Te Whare Tapa Whā is a kaupapa Māori model that offers a holistic and inter-connected understanding to hauora health. 

Developed in the 1980s by Tā Mason Durie, Tā Mason has been at the forefront of transforming Māori health for over four decades.

Tā Mason Durie

What is Te Whare Tapa Whā?

Te Whare Tapa Whā uses a wharenui meeting house as a metaphor to represent the hauora of a person. It is built of and relies on four parts (or dimensions), which sit upon the whenua land, the foundations of the wharenui.

To ensure the 'wharenui' is strong and healthy, the four parts are considered together, in a balanced way, with how each contributes and impacts a person’s overall health:

  • Hinengaro - mental wellbeing, the capacity to communicate, to think, and to feel, (the mind and body are inseparable)
  • Tinana - physical health, the capacity for growth and development
  • Wairua - spiritual connectedness, the capacity for faith and enlightenment
  • Whānau – authentic relationships, the capacity to belong, care and share, where individuals are part a family, iwi, group or wider social systems.


This video series begins with Tā Mason Durie giving an explanation of Te Whare Tapa Whā:

Te Taha Hinengaro

Just like your physical health, your hinengaro, your mind, heart, conscience, thoughts, and feelings, need to be nurtured.
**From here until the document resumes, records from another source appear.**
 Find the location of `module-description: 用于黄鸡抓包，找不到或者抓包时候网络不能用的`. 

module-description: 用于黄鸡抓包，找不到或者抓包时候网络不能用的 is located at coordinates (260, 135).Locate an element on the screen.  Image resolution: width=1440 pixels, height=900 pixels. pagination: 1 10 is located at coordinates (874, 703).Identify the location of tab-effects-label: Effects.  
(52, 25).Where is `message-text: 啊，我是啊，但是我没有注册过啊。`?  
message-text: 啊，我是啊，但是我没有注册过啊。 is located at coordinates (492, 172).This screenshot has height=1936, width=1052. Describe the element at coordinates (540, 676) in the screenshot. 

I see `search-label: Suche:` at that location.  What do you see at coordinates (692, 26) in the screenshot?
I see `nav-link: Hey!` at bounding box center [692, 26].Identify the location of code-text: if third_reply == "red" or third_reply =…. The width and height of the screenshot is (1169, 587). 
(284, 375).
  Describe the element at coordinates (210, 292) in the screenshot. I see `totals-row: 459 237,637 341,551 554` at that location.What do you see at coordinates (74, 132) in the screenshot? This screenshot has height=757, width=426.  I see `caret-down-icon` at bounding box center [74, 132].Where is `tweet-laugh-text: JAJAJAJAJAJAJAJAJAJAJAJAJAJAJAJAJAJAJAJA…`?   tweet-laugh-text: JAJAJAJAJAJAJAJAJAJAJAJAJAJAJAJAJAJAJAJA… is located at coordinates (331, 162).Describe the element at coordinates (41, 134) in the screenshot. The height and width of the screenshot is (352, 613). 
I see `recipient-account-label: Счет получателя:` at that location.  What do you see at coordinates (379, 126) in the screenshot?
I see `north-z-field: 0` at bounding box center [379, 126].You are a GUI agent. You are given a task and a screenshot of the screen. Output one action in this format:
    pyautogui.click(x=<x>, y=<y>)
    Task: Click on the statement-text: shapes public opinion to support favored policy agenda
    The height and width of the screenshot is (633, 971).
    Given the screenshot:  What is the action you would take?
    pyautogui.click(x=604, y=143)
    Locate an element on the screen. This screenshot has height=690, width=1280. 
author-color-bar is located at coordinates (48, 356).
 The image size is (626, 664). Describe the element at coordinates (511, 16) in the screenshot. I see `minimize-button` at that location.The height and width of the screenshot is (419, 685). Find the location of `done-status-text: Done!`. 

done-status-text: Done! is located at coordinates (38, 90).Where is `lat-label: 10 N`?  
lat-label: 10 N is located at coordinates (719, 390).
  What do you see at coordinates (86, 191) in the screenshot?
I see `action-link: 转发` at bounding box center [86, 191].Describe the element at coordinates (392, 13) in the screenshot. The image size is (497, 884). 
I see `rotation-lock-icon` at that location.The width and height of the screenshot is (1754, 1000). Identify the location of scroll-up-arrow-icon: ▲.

Hinengaro is what you do to stimulate and refresh your mind so you can better cope with the ups and downs of life.

Te Taha Tinana

Tinana is about how your body feels and how you care for it, things like eating healthy kai, physical care like going for a walk, and having reaonable moe sleeps. These things will also help you to feel mentally well. Sometimes your tinana might not be where you’d like it to be, and this might be beyond your control. What’s important is that you do what you can to nurture it.

Te Taha Wairua

When we take notice, and appreciate the beauty around us, or if we discover or rediscover things that make us feel awe, hope, courage, unity and connection, all this can nourish our wairua. For some, wairua is faith or connecting with a higher power. It’s important to think about what our wairua means to us, and ways to strengthen it. When your wairua is strong, it’s easier to feel good, cope with challenges and build strong whānau relationships.

Te Taha Whānau

Whānau are the people we care about, and who care about us. They love and support us and make us feel that we belong. In this model, whānau doesn’t need to be immediate relatives, but can be anyone we know, who are close to our hearts, like friends, colleagues, groups, iwi and community.


Whenua is the connection to the land and taiao, the enviroment. For tangata whenua, it’s the earth through which you are connected to your tūpuna ancestors. It offers a place of belonging and it is comforting that it is never too far away.